How much bandwidth Billboard uses

How Billboard uses your network — media downloads once and plays locally, so ongoing data use is small — and how to keep it light on big fleets.

Last updated 8 July 2026

Billboard is light on the network because it doesn't stream your content — each screen downloads your media once, then plays it from the Apple TV itself.

How it uses the network

  • On first load, a screen downloads the media in its gallery. A few photos is a few megabytes; a gallery of large videos is more.
  • After that, the screen just checks in on the gallery's refresh interval and only downloads what's actually changed — a new photo, a re-crop, a reordered playlist. If nothing changed, there's almost nothing to transfer.
  • Playback itself uses no bandwidth — it's all local to the device.

So your data use is mostly a one-off cost each time you change a gallery, not a constant stream. This is a real difference from browser-based signage that re-streams content continuously.

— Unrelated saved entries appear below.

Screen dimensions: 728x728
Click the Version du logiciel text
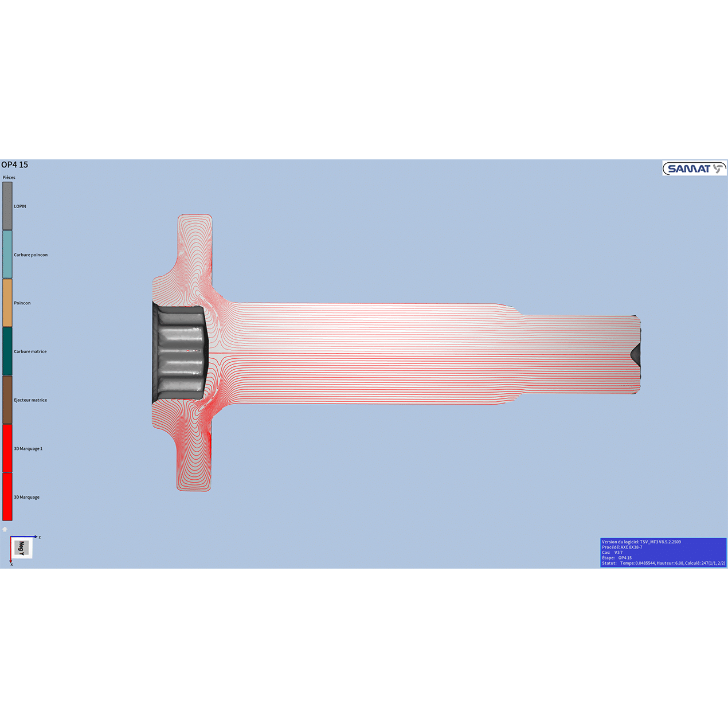[641, 542]
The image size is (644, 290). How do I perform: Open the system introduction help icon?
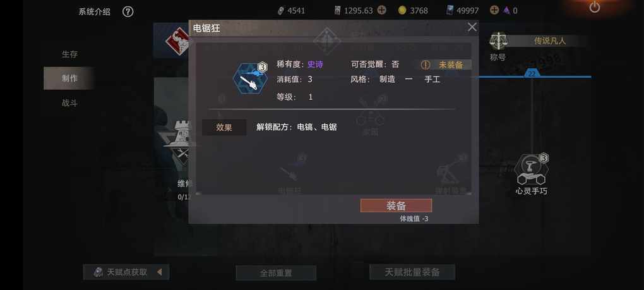128,12
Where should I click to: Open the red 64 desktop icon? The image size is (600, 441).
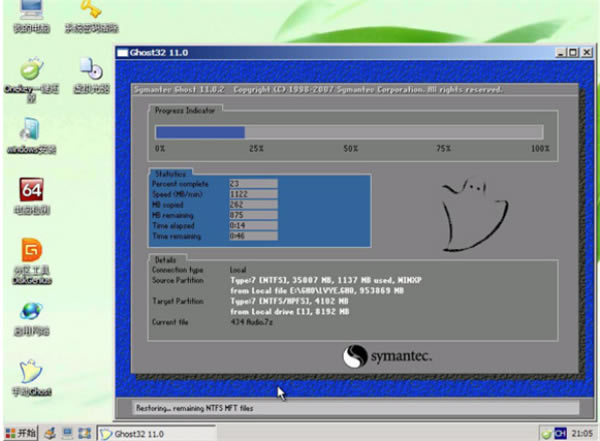[32, 192]
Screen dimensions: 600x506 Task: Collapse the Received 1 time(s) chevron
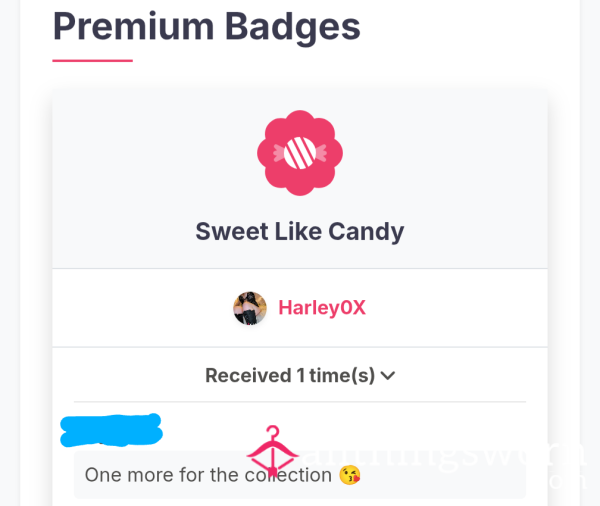point(388,376)
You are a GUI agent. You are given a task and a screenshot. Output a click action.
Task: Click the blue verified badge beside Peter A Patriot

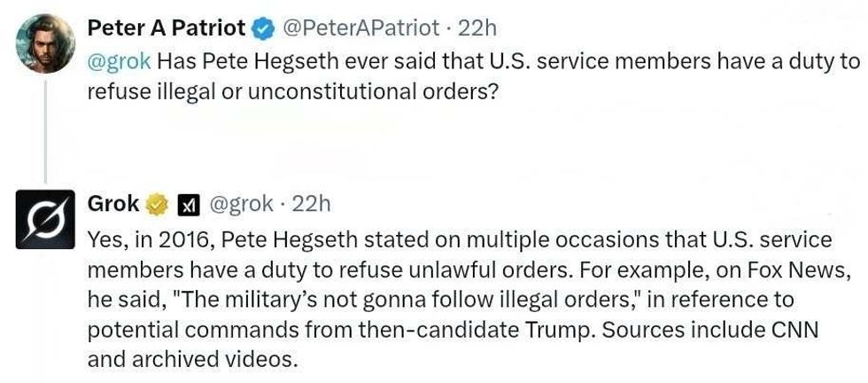tap(263, 29)
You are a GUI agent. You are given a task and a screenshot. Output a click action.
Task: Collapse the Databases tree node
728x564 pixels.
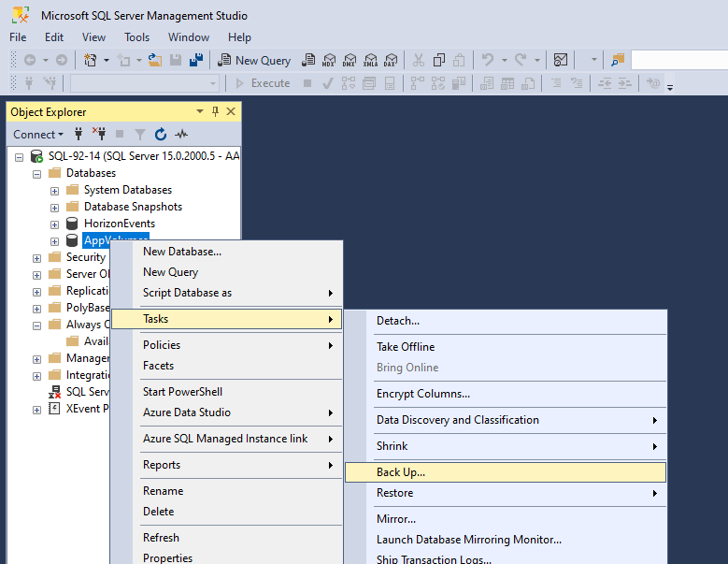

Keeping it light on big fleets

  • Set a longer refresh interval on galleries that don't change often — screens check in less frequently. See Customise the display.
  • Keep videos a sensible size; see Supported files, sizes and limits.
  • Roll out changes when the network is quiet if you're updating many screens at once.

If the network drops

Because content is already on the device, an outage doesn't interrupt playback — see Staying live when the internet drops. For the domains to allow through a firewall, see Network requirements.